• Exercise details: Could you please write out the data shown below, exactly and in full?

• Data in this exercise:
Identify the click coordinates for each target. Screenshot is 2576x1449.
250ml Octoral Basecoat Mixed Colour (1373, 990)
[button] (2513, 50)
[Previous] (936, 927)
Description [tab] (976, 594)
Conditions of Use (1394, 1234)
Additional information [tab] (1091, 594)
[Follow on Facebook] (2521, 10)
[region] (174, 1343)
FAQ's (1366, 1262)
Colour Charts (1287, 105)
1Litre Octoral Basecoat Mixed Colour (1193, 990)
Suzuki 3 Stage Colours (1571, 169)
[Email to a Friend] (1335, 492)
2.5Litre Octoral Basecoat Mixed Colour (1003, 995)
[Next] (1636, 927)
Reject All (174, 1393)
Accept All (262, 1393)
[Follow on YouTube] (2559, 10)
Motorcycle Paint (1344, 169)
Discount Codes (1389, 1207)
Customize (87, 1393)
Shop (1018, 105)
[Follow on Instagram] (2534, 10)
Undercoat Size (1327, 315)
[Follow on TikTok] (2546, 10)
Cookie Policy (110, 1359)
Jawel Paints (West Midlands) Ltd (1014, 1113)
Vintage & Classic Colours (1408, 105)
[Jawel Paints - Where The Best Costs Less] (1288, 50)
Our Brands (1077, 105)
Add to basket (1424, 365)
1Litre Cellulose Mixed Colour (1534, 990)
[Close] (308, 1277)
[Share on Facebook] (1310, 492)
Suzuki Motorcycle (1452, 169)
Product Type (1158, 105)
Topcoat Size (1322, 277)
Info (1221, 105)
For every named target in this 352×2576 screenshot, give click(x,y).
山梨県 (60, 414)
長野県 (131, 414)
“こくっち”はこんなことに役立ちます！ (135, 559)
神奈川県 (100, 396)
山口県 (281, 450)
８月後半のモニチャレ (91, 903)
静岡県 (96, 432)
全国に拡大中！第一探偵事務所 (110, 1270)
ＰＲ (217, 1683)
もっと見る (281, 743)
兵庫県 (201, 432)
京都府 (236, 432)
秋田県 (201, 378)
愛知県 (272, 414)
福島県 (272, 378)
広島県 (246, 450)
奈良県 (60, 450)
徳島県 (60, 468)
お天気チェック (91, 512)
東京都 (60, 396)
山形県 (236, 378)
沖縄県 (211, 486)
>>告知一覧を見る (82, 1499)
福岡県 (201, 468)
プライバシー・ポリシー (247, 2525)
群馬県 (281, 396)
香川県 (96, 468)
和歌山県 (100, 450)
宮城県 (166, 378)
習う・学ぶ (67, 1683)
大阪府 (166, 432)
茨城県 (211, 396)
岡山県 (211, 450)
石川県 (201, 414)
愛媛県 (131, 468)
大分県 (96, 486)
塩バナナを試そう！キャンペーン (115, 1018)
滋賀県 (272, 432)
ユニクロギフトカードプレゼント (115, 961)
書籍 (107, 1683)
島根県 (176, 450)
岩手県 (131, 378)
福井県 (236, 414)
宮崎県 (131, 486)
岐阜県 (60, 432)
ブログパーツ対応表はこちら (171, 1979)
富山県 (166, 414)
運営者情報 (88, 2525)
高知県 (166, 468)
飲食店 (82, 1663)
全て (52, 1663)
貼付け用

• Answer for the task:
Identify the click coordinates for each target. Screenshot is 2576x1449.
250ml Octoral Basecoat Mixed Colour (1373, 990)
[button] (2513, 50)
[Previous] (936, 927)
Description [tab] (976, 594)
Conditions of Use (1394, 1234)
Additional information [tab] (1091, 594)
[Follow on Facebook] (2521, 10)
[region] (174, 1343)
FAQ's (1366, 1262)
Colour Charts (1287, 105)
1Litre Octoral Basecoat Mixed Colour (1193, 990)
Suzuki 3 Stage Colours (1571, 169)
[Email to a Friend] (1335, 492)
2.5Litre Octoral Basecoat Mixed Colour (1003, 995)
[Next] (1636, 927)
Reject All (174, 1393)
Accept All (262, 1393)
[Follow on YouTube] (2559, 10)
Motorcycle Paint (1344, 169)
Discount Codes (1389, 1207)
Customize (87, 1393)
Shop (1018, 105)
[Follow on Instagram] (2534, 10)
Undercoat Size (1327, 315)
[Follow on TikTok] (2546, 10)
Cookie Policy (110, 1359)
Jawel Paints (West Midlands) Ltd (1014, 1113)
Vintage & Classic Colours (1408, 105)
[Jawel Paints - Where The Best Costs Less] (1288, 50)
Our Brands (1077, 105)
Add to basket (1424, 365)
1Litre Cellulose Mixed Colour (1534, 990)
[Close] (308, 1277)
[Share on Facebook] (1310, 492)
Suzuki Motorcycle (1452, 169)
Product Type (1158, 105)
Topcoat Size (1322, 277)
Info (1221, 105)
For every named target in this 352×2576 screenshot, give click(x,y).
山梨県 (60, 414)
長野県 (131, 414)
“こくっち”はこんなことに役立ちます！ (135, 559)
神奈川県 (100, 396)
山口県 (281, 450)
８月後半のモニチャレ (91, 903)
静岡県 (96, 432)
全国に拡大中！第一探偵事務所 (110, 1270)
ＰＲ (217, 1683)
もっと見る (281, 743)
兵庫県 (201, 432)
京都府 (236, 432)
秋田県 (201, 378)
愛知県 (272, 414)
福島県 (272, 378)
広島県 (246, 450)
奈良県 (60, 450)
徳島県 (60, 468)
お天気チェック (91, 512)
東京都 (60, 396)
山形県 (236, 378)
沖縄県 (211, 486)
>>告知一覧を見る (82, 1499)
福岡県 (201, 468)
プライバシー・ポリシー (247, 2525)
群馬県 (281, 396)
香川県 (96, 468)
和歌山県 (100, 450)
宮城県 (166, 378)
習う・学ぶ (67, 1683)
大阪府 (166, 432)
茨城県 (211, 396)
岡山県 (211, 450)
石川県 (201, 414)
愛媛県 (131, 468)
大分県 (96, 486)
塩バナナを試そう！キャンペーン (115, 1018)
滋賀県 (272, 432)
ユニクロギフトカードプレゼント (115, 961)
書籍 (107, 1683)
島根県 (176, 450)
岩手県 (131, 378)
福井県 (236, 414)
宮崎県 (131, 486)
岐阜県 (60, 432)
ブログパーツ対応表はこちら (171, 1979)
富山県 (166, 414)
運営者情報 (88, 2525)
高知県 (166, 468)
飲食店 (82, 1663)
全て (52, 1663)
貼付け用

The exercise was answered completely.